• _EXERCISE DESCRIPTION_: Present the lines from the one containing "You are a GUI" through the one containing "point(68,101)", inclusive, as a Markdown table with the columns Row and Text. Number each line in Row, place its wording in Text, and leave out any blank lines.

• _SOURCE MATERIAL_:
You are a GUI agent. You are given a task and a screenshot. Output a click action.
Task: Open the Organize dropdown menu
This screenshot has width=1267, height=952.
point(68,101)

* * *

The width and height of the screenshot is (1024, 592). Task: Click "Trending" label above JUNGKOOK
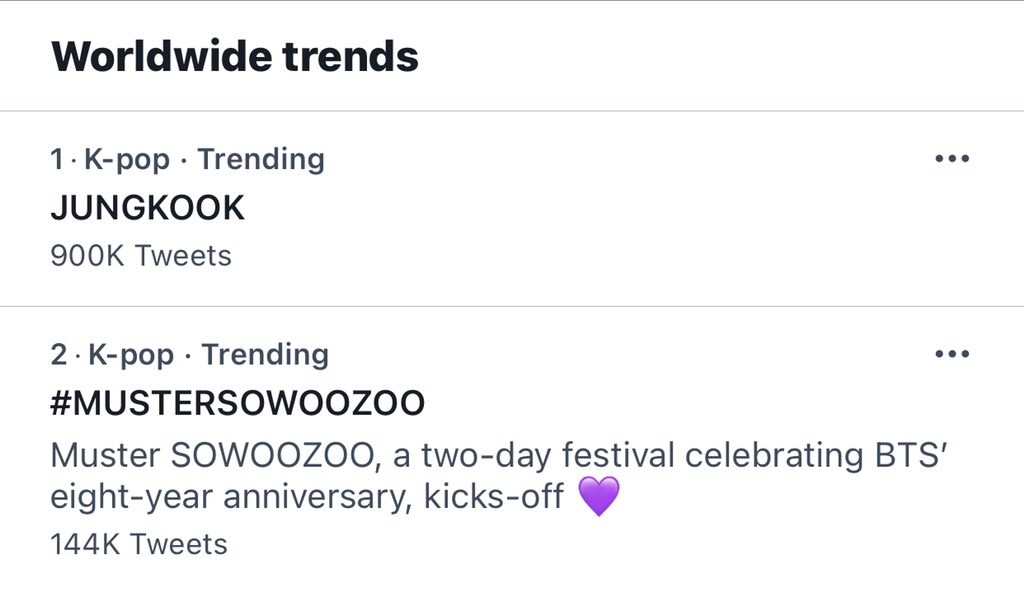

• _RESPONSE FOR THIS EXERCISE_:
| Row | Text |
|---|---|
| 1 | You are a GUI agent. You are given a task and a screenshot. Output a click action. |
| 2 | Task: Open the Organize dropdown menu |
| 3 | This screenshot has width=1267, height=952. |
| 4 | point(68,101) |